Required action A:
Please copy out the passage on meaning and responsibility, everything from "I met a super" down to "ownership.  Make changes.", swapping "PetSmart" for "the pet store".
Required action B:
Extend the passage on meaning and responsibility by writing what could follow its last sentence.

Reading passage:
I believe Frankl had these ideas prior to being imprisioned in several (4!) concentration camps, yet his time there seemed to intensify his thoughts on the subject. 

He stated that the three main avenues to create meaning in one's life are:

1 – Creating a work or doing a deed.

2-Experiencing Someone or Something ; in other words, meaning can be found not only in work, but also in love.

Most importantly, however,

3-"Even the helpless victim of a hopeless situation, facing a situation he cannot change, may rise above himself, may grow beyond himself, and by doing so, change himself. He may turn personal tragedy into triumph."

This has given me pause for thought.

And contiues to encourage me to discover my "what next" to pour my energy into.


In the 70's they blamed the Dobermans

In the 80"s they blamed the German Shepherds

In the 90's they blamed the Rottweilers

Now they blame the Pit Bulls

-When will they blame the humans?     –Ceasar Millan


I met a super nice Pit Bull at PetSmart today.  A beautiful, massive, solid tail-wagging dog.  I gotta be honest though – his owner was cold, intimidating, and prickly.  I honestly wondered how he came by such a nice dog, because he certainly wasn't role modeling it.

As Ceasar alludes to, It's pretty easy to assign fault to everyone else but yourself.  And dogs aren't really the issue I'm talking about here.

Sometimes, others may be the problem, but you allow it to continue. 

Taking responsibility for your choices and actions is the work of an adult; it takes huge effort, energy, and intentionality.  Don't make excuses.  Take ownership.  Make changes.

Supplied information:
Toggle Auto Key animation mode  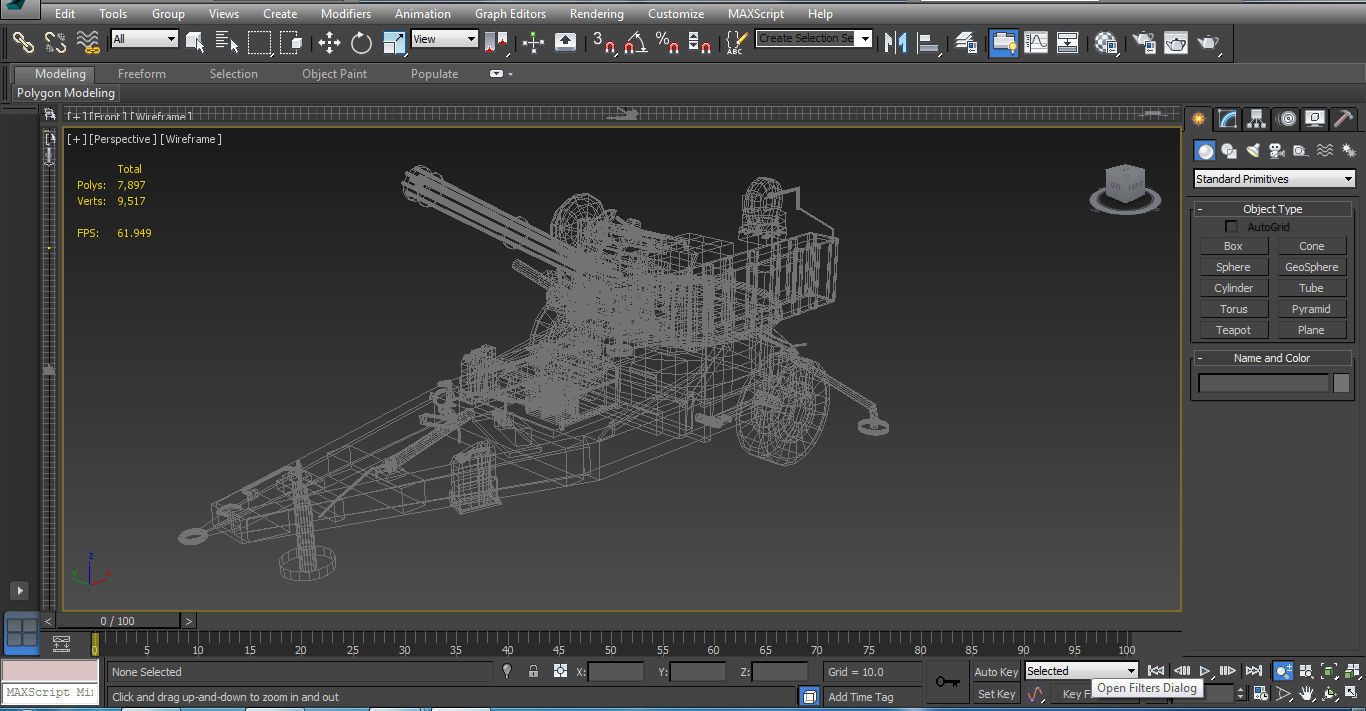pos(996,672)
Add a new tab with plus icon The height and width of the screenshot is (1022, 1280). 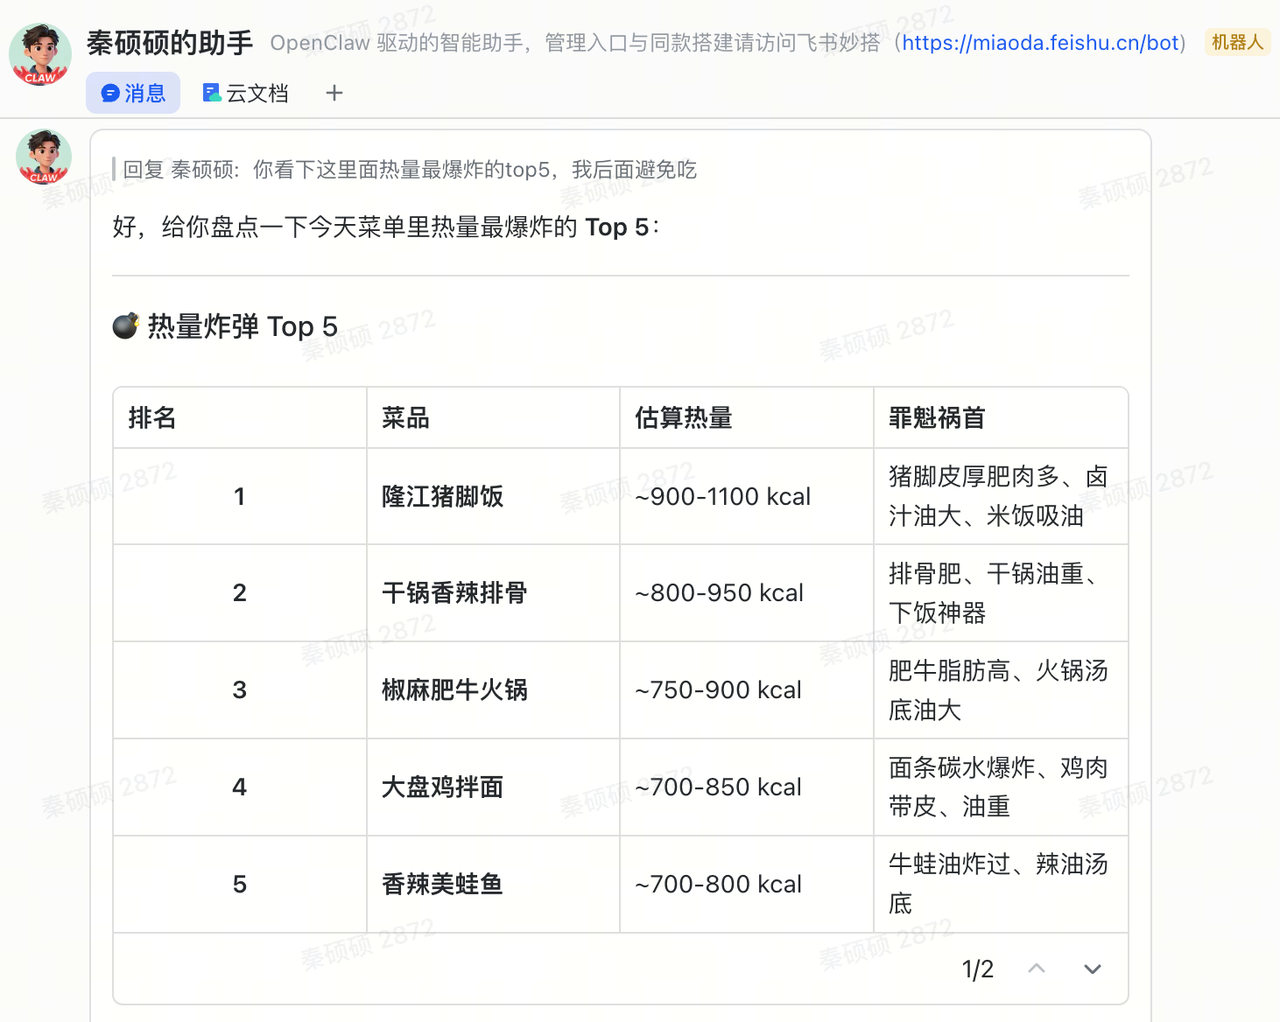click(x=334, y=93)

Answer A:
I met a super nice Pit Bull at the pet store today.  A beautiful, massive, solid tail-wagging dog.  I gotta be honest though – his owner was cold, intimidating, and prickly.  I honestly wondered how he came by such a nice dog, because he certainly wasn't role modeling it.

As Ceasar alludes to, It's pretty easy to assign fault to everyone else but yourself.  And dogs aren't really the issue I'm talking about here.

Sometimes, others may be the problem, but you allow it to continue. 

Taking responsibility for your choices and actions is the work of an adult; it takes huge effort, energy, and intentionality.  Don't make excuses.  Take ownership.  Make changes.

Answer B:
The Low Heart Rate

When someone accelerates in a situation where they should stop (like at a stop sign), calamity is soon to follow. 

This is true, whether for business, relationship, investments, and yes, even driving.

The question is, when the accident occurs, how cool-headed are you?  Because you can make things a whole lot worse by unhelpfully engaging your emotions in places where you need a low heart rate.

While this is not always the case, I was very calm when the lady ran right through her stop sign and, though I slammed on my brakes, due to rain and speed, we spun into her anyway.  My impact with her doughnutted her vehicle into another person, who was dutifully stopped at his stop sign.

All I can say is thank you for seatbelts, relatively low speed limits (30 mph), and a break in the rain. I'm thanking God that no one was injured (except the poor cars.  I think one might have been pretty much totaled).

The woman spoke no English and my daughter (who is home for Spring Break) spoke 3-years-worth-of-learned-3-years-ago-gotten-quite-rusty-Spanish. So we verbally limped along until the police arrived.

I was surprised: When you are not agitated, you can have compassion for all parties involved, not just the inoccent ones.  You can remember more accurately, and cross your T's and dot your i's.  You can smile and give those who are frightened hugs and say, "It's okay, accidents happen." 

Emotional Steadiness is not a fluke.  It is something you practice.  In all the places where you don't really need it.  As in, when someone brings you a meal that is ill prepared.  When someone doesn't let you merge in traffic.  When your spouse says something rude to you. When a co-worker doesn't come through with their end of the job. When your kids are making messes or whining.

It's not that you let yourself be walked on; that is not what I am saying.  But you work to remedy the situation with grace and dignity and respect for the other person, whether they deserve it or not. All this time, you are training your emotions to not pull on the leash.  To not run away with you.  To walk calmly beside you and let you be their master.

Then, in a time when all would expect you to be upset … voila.  Serenity now.  

I tell my kids all the time, "What you practice is what you become."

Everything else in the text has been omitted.